# Lion Sabatier - how to tell if it is a knockoff



## nosrizza (Sep 21, 2020)

I recently purchased a set of Lion Sabatier knives from mychefknives.co.uk. The knives appear (to a novice) to be excellent quality, the weight matches what other sites have listed for this same knife. My only cause for concern is how cheap the case was that they came in. I would think that for a set of knives costing hundreds of dollars the case wouldn't be so cheap. I don't really care about the case, just concerned the knives are knockoffs. I've attached a few images. What do you think?


----------



## PeterI (Oct 5, 2019)

How easy is it to put a really nice edge on it?

Modern French stainless should take a good edge about as easily as Victorinox or Wusthof, but will usually come with a substandard factory edge in accordance with French tradition.

A fake will most likely not be easy to get properly sharp.


----------



## benuser (Nov 18, 2010)

The nylon bag is how this retailer sends its sets. The bag doesn't come from the maker. The individual knives probably arrived in a blister pack, go figure... 
UK prices are always a bit high compared to what is common in continental Europe. Make sure you didn't pay European VAT. 
Knockoffs are common with very well-known brands, as Global. It isn't worth the investment with this recent line by a relatively small maker.
=====
#### [SET EXERCISE]
Please transcribe the knife thread word for word, from "## PeterI (Oct" up to and including "(Nov 18, 2010)". The items after this point are not needed for anything here.
=====
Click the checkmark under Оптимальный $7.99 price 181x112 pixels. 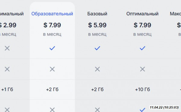coord(142,48)
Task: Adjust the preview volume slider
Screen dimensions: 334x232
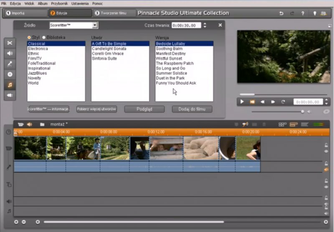Action: (302, 112)
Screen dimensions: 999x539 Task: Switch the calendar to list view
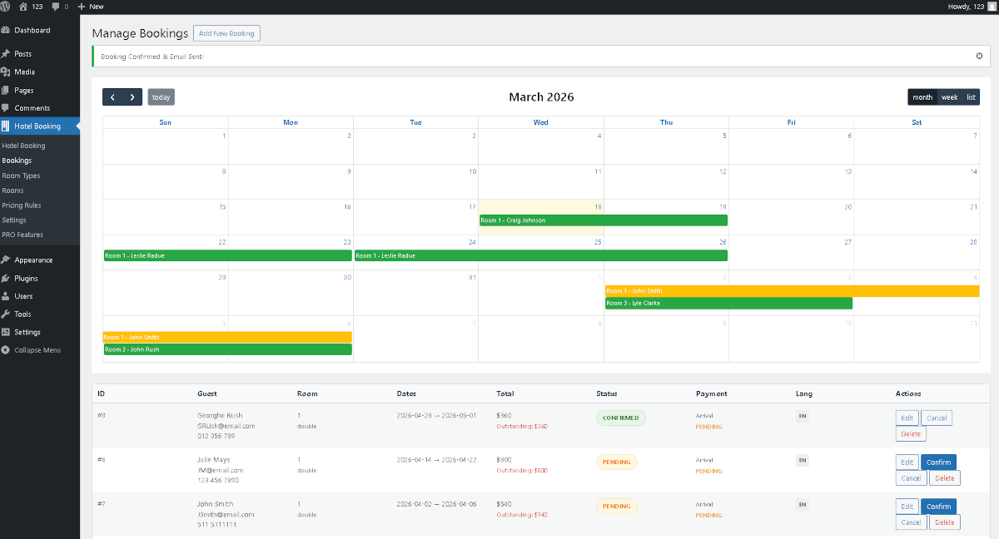pos(972,96)
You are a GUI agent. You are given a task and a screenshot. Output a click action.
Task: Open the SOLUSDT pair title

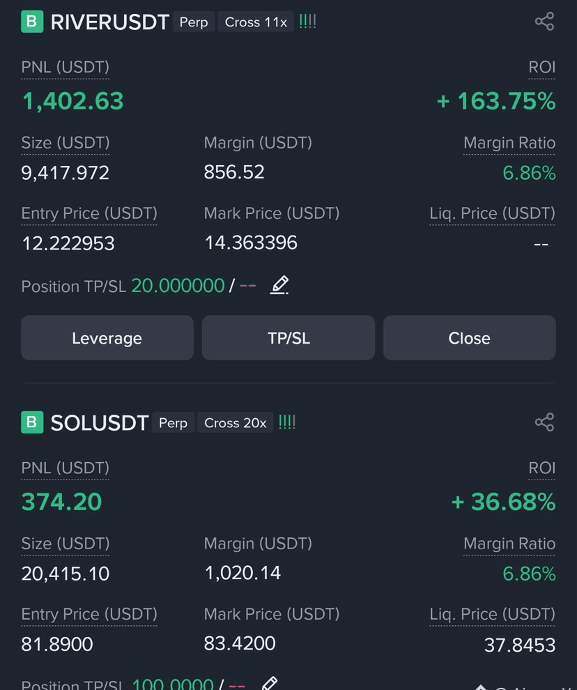pyautogui.click(x=100, y=423)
=====
#### [WRITTEN SOLUTION]
## PeterI (Oct 5, 2019)

How easy is it to put a really nice edge on it?

Modern French stainless should take a good edge about as easily as Victorinox or Wusthof, but will usually come with a substandard factory edge in accordance with French tradition.

A fake will most likely not be easy to get properly sharp.


----------



## benuser (Nov 18, 2010)